Saved data entries:
-.-.-
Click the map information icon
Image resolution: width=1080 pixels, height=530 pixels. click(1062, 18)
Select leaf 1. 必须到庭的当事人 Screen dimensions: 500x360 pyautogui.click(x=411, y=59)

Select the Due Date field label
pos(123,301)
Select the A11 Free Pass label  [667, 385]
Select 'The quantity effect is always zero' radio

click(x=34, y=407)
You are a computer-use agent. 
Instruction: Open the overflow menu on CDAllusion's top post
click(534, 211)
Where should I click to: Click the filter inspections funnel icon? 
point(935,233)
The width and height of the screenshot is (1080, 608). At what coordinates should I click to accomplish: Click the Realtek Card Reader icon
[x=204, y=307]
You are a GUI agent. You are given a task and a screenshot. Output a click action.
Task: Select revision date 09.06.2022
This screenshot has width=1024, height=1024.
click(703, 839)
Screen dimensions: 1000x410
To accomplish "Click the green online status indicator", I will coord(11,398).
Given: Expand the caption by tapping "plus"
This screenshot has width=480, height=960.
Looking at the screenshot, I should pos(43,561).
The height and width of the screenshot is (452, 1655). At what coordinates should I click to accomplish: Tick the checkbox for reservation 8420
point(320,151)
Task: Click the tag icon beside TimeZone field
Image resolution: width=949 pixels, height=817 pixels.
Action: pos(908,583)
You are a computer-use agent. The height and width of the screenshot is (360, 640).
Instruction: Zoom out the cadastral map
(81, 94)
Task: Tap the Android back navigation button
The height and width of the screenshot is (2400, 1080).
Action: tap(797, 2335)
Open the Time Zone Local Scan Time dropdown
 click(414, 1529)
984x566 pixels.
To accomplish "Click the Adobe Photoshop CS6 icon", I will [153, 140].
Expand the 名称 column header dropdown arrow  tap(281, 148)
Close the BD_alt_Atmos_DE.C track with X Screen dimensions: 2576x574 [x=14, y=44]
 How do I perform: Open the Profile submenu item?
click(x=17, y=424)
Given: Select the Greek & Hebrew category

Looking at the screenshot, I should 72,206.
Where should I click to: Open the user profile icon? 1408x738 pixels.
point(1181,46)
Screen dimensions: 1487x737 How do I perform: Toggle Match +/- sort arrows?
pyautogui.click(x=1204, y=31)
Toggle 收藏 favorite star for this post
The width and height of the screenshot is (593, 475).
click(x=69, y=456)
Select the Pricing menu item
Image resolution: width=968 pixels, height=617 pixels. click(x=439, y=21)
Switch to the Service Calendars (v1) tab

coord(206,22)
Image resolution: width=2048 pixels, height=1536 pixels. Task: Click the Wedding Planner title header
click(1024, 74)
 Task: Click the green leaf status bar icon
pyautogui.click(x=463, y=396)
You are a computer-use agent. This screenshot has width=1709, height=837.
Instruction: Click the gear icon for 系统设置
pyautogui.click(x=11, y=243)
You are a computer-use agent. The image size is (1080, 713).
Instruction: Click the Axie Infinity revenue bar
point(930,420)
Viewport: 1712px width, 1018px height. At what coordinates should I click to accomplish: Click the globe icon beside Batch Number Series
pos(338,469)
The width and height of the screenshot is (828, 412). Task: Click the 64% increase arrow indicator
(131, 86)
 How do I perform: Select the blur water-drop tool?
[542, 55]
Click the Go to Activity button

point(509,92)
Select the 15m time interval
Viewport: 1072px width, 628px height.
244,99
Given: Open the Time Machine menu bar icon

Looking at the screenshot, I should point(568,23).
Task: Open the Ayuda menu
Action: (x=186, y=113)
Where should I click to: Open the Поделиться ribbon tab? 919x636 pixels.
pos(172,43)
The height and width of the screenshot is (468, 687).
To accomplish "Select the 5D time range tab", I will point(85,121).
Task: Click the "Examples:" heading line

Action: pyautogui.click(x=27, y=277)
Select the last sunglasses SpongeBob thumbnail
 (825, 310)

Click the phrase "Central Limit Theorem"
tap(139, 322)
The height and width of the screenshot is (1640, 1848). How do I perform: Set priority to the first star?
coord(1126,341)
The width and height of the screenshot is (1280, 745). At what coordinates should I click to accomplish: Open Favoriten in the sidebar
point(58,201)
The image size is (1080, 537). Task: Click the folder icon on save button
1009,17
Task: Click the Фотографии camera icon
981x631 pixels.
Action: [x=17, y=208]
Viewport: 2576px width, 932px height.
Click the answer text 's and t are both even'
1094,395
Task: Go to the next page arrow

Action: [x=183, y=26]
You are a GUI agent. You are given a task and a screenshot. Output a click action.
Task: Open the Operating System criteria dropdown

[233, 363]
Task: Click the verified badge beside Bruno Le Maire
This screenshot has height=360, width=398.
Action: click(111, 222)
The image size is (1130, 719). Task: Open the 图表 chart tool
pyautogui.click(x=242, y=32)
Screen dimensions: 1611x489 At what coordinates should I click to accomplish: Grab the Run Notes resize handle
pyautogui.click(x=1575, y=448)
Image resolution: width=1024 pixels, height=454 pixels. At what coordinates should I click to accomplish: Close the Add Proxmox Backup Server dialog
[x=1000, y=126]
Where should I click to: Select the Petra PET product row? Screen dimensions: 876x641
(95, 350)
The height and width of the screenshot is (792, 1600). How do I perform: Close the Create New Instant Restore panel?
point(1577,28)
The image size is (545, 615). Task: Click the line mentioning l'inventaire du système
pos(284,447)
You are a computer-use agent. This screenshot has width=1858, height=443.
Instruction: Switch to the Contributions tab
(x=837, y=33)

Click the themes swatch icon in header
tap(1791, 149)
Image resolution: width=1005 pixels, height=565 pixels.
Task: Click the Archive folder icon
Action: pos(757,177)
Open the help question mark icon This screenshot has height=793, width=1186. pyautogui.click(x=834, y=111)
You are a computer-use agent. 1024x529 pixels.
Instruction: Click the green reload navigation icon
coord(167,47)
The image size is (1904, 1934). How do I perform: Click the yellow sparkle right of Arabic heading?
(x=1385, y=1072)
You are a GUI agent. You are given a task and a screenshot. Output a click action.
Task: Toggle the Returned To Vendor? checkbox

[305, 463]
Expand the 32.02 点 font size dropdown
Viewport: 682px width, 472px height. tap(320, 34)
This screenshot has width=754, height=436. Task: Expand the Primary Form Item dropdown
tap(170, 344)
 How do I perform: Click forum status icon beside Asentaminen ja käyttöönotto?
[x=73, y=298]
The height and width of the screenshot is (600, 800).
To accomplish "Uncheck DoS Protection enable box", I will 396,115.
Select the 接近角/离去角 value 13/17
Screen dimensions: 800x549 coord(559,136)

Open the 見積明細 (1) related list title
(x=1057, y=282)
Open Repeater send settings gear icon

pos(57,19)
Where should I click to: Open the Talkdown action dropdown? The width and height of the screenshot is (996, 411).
-.-.-
▶ [Exercise instructions]: The answer must be every line of the data that contains the word "will".

▶ [Expected output]:
To accomplish "Click the green online status indicator", I will coord(11,398).
To accomplish "Click the Adobe Photoshop CS6 icon", I will [153, 140].
To accomplish "Select the 5D time range tab", I will point(85,121).
To accomplish "Uncheck DoS Protection enable box", I will 396,115.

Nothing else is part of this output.